Update the records below by replacing every occurrence of "GUI agent" with "screen assistant" and leaving everything else unchanged.

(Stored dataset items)
::::

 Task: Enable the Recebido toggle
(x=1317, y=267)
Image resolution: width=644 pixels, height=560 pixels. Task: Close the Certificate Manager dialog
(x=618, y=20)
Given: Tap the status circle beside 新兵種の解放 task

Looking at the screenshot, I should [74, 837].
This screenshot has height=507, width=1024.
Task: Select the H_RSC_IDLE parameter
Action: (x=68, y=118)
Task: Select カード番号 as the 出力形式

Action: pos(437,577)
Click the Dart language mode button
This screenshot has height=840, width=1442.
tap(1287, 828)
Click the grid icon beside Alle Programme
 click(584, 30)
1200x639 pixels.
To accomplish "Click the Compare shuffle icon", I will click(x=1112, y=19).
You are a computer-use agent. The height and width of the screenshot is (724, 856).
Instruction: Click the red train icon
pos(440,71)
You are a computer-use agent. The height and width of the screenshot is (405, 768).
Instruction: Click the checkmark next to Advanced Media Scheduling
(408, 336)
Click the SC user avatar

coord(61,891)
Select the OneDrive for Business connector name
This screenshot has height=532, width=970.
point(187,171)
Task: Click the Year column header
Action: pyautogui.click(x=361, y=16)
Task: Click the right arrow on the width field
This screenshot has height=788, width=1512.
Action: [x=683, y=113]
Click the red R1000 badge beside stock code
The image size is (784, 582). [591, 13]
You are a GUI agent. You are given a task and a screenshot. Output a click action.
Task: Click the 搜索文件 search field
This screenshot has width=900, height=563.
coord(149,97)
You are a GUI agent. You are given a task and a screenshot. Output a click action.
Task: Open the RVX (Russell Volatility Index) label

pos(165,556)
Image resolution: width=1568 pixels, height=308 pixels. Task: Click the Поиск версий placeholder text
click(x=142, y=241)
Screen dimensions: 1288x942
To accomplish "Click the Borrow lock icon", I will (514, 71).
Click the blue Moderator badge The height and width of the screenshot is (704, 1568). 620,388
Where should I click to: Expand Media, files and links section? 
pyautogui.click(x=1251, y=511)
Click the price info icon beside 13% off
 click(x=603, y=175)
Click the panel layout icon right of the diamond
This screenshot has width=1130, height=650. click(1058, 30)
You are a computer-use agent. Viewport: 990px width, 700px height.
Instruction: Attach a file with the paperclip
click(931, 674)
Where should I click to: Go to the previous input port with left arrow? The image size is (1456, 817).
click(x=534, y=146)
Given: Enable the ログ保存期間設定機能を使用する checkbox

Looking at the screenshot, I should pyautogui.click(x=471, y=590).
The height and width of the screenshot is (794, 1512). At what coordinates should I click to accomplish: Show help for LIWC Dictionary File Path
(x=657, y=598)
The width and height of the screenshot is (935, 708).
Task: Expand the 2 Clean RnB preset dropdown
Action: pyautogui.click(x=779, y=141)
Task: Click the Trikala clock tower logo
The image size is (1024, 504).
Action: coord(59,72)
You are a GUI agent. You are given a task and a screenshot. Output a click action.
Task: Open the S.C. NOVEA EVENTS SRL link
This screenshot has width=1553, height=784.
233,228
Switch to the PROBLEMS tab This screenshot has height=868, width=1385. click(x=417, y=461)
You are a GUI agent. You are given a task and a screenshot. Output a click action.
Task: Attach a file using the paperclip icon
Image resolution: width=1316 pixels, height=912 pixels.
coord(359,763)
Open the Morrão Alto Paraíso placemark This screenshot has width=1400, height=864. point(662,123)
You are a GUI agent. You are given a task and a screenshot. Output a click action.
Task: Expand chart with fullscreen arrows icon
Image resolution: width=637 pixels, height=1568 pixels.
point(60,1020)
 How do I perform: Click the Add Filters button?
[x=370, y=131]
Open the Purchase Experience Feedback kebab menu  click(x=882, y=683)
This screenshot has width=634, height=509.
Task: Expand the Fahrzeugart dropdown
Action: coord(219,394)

::::

## OUTPUT OF THE TASK
 Task: Enable the Recebido toggle
(x=1317, y=267)
Image resolution: width=644 pixels, height=560 pixels. Task: Close the Certificate Manager dialog
(x=618, y=20)
Given: Tap the status circle beside 新兵種の解放 task

Looking at the screenshot, I should [74, 837].
This screenshot has height=507, width=1024.
Task: Select the H_RSC_IDLE parameter
Action: (x=68, y=118)
Task: Select カード番号 as the 出力形式

Action: pos(437,577)
Click the Dart language mode button
This screenshot has height=840, width=1442.
tap(1287, 828)
Click the grid icon beside Alle Programme
 click(584, 30)
1200x639 pixels.
To accomplish "Click the Compare shuffle icon", I will click(x=1112, y=19).
You are a computer-use agent. The height and width of the screenshot is (724, 856).
Instruction: Click the red train icon
pos(440,71)
You are a computer-use agent. The height and width of the screenshot is (405, 768).
Instruction: Click the checkmark next to Advanced Media Scheduling
(408, 336)
Click the SC user avatar

coord(61,891)
Select the OneDrive for Business connector name
This screenshot has height=532, width=970.
point(187,171)
Task: Click the Year column header
Action: pyautogui.click(x=361, y=16)
Task: Click the right arrow on the width field
This screenshot has height=788, width=1512.
Action: [x=683, y=113]
Click the red R1000 badge beside stock code
The image size is (784, 582). [591, 13]
You are a screen assistant. You are given a task and a screenshot. Output a click action.
Task: Click the 搜索文件 search field
This screenshot has width=900, height=563.
coord(149,97)
You are a screen assistant. You are given a task and a screenshot. Output a click action.
Task: Open the RVX (Russell Volatility Index) label

pos(165,556)
Image resolution: width=1568 pixels, height=308 pixels. Task: Click the Поиск версий placeholder text
click(x=142, y=241)
Screen dimensions: 1288x942
To accomplish "Click the Borrow lock icon", I will (514, 71).
Click the blue Moderator badge The height and width of the screenshot is (704, 1568). 620,388
Where should I click to: Expand Media, files and links section? 
pyautogui.click(x=1251, y=511)
Click the price info icon beside 13% off
 click(x=603, y=175)
Click the panel layout icon right of the diamond
This screenshot has width=1130, height=650. click(1058, 30)
You are a computer-use agent. Viewport: 990px width, 700px height.
Instruction: Attach a file with the paperclip
click(931, 674)
Where should I click to: Go to the previous input port with left arrow? The image size is (1456, 817).
click(x=534, y=146)
Given: Enable the ログ保存期間設定機能を使用する checkbox

Looking at the screenshot, I should pyautogui.click(x=471, y=590).
The height and width of the screenshot is (794, 1512). At what coordinates should I click to accomplish: Show help for LIWC Dictionary File Path
(x=657, y=598)
The width and height of the screenshot is (935, 708).
Task: Expand the 2 Clean RnB preset dropdown
Action: pyautogui.click(x=779, y=141)
Task: Click the Trikala clock tower logo
The image size is (1024, 504).
Action: coord(59,72)
You are a screen assistant. You are given a task and a screenshot. Output a click action.
Task: Open the S.C. NOVEA EVENTS SRL link
This screenshot has width=1553, height=784.
233,228
Switch to the PROBLEMS tab This screenshot has height=868, width=1385. click(x=417, y=461)
You are a screen assistant. You are given a task and a screenshot. Output a click action.
Task: Attach a file using the paperclip icon
Image resolution: width=1316 pixels, height=912 pixels.
coord(359,763)
Open the Morrão Alto Paraíso placemark This screenshot has width=1400, height=864. point(662,123)
You are a screen assistant. You are given a task and a screenshot. Output a click action.
Task: Expand chart with fullscreen arrows icon
Image resolution: width=637 pixels, height=1568 pixels.
point(60,1020)
 How do I perform: Click the Add Filters button?
[x=370, y=131]
Open the Purchase Experience Feedback kebab menu  click(x=882, y=683)
This screenshot has width=634, height=509.
Task: Expand the Fahrzeugart dropdown
Action: coord(219,394)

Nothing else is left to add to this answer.